Fragment Antigen-Binding (Fab)
Fab fragments represent one arm of a full-length antibody. They have one constant and one variable domain of heavy and light chains, and a single antigen-binding site. They can be made recombinantly or by enzymatic cleavage with papain. Their small size means that they penetrate tissue more effectively. They lack the Fc region, and so do not activate immune cells or the complement system.
F(ab')2 Fragments
F(ab')2 fragments are made by enzymatic cleavage with the enzyme pepsin, which cleaves below the hinge region and so leaves the two arms of the antibody still connected. The still lack the Fc region but have two antigen-binding sites.
Nanobodies
Nanobodies are single domain antibodies derived from camelid antibodies consisting only of the variable domain of the heavy chain, and so are sometimes called VHH antibodies. They have similar binding affinities to conventional antibodies, but are ~90% smaller, aiding with tissue penetration. They are typically produced recombinantly and so are highly consistent. Single domain antibodies can also be produced from shark immunoglobulins (immunoglobulin new antigen receptor, IgNAR), called VNAR).
Bispecific Antibodies
Bispecific antibodies have been engineered so that the two antigen binding sites of a full-length antibody recognize and bind to distinct epitopes. These can be useful in cancer therapies, bringing together tumor cells and immune cells by binding to both.

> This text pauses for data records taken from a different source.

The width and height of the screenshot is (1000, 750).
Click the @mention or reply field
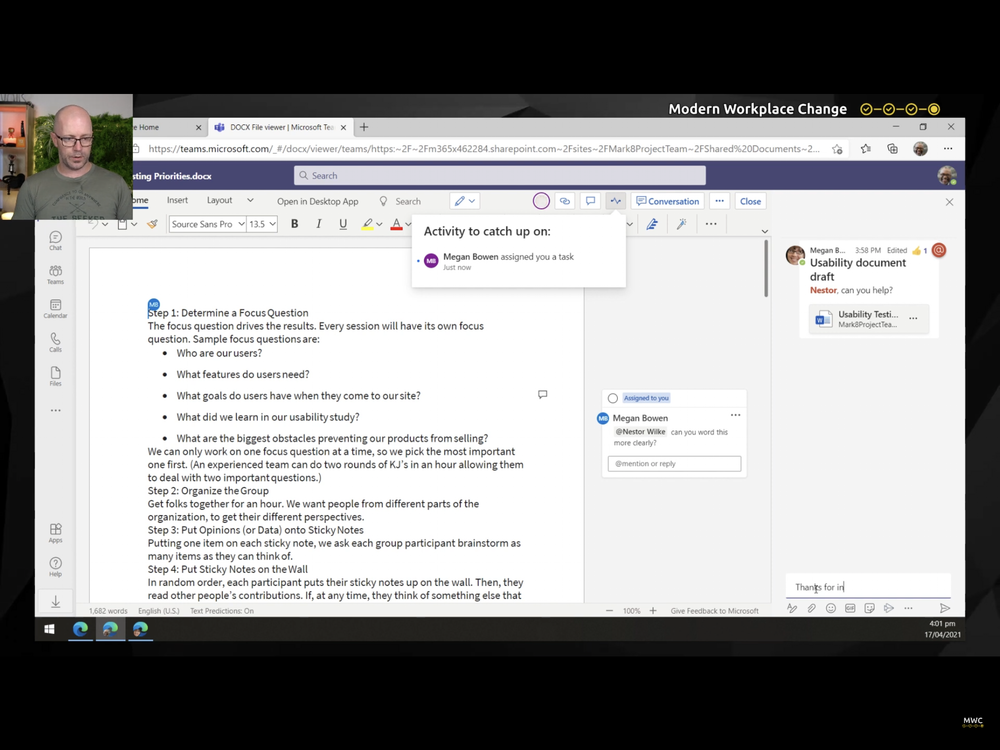673,463
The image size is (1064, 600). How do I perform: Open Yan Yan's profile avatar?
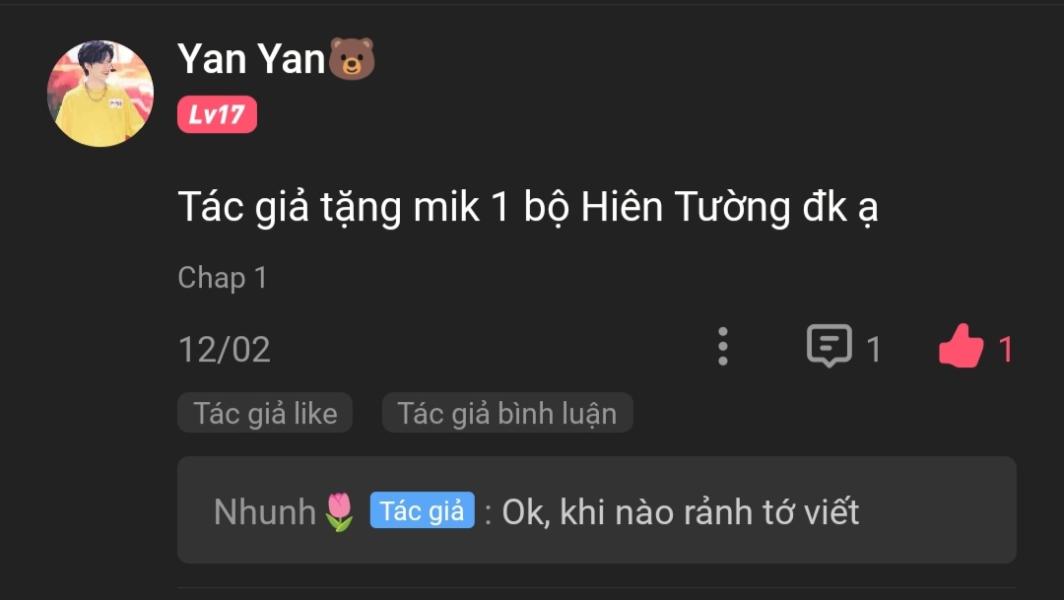[x=100, y=93]
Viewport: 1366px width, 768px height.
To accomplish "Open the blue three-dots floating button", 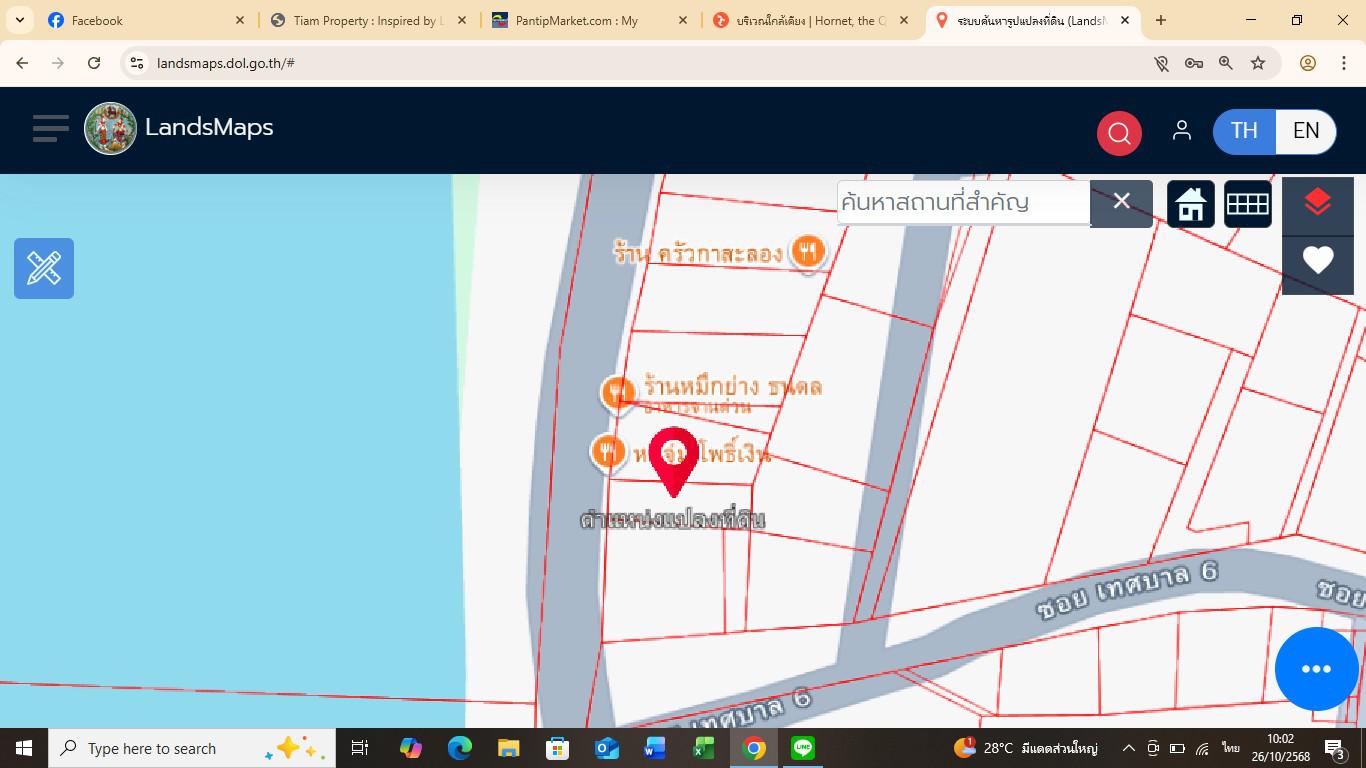I will (1316, 669).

Single-Chain Variable Fragment (scFv)
scFvs are even smaller than Fab fragments, comprising just the variable regions of the heavy and light chains. They are connected by a short peptide linker. scFvs can be more easily made in E. coli as recombinant proteins, and their small size gives them even better tissue penetration than Fab fragments, though they are less stable.
Multivalent Antibodies
Reducing the linker length in scFv can disturb the intramolecular interactions necessary to create an scFv, but by doing so allow scFvs to naturally mulimerize to create diabodies, triabodies and tetrabodies. These have valencies of two, three and four respectively, which can either be for the same target to increase affinity, or multiple targets. Other, more complex architectures for multivalent antibodies also exist.
Chimeric and Humanized Antibodies
Chimeric antibodies are usually mouse antibodies that have been genetically engineered to replace the mouse constant region with a human constant region (Figure 5). Thus, the antibody binding site remains unaffected, but the antibody will be less likely to be recognized as a foreign protein by a human’s immune system. This is useful for using existing mouse antibodies as therapies. Humanized antibodies take this one step further, where most of the variable region also comes from human antibodies, retaining only the mouse antigen binding site.
Figure 5: Chimeric and humanized antibodies.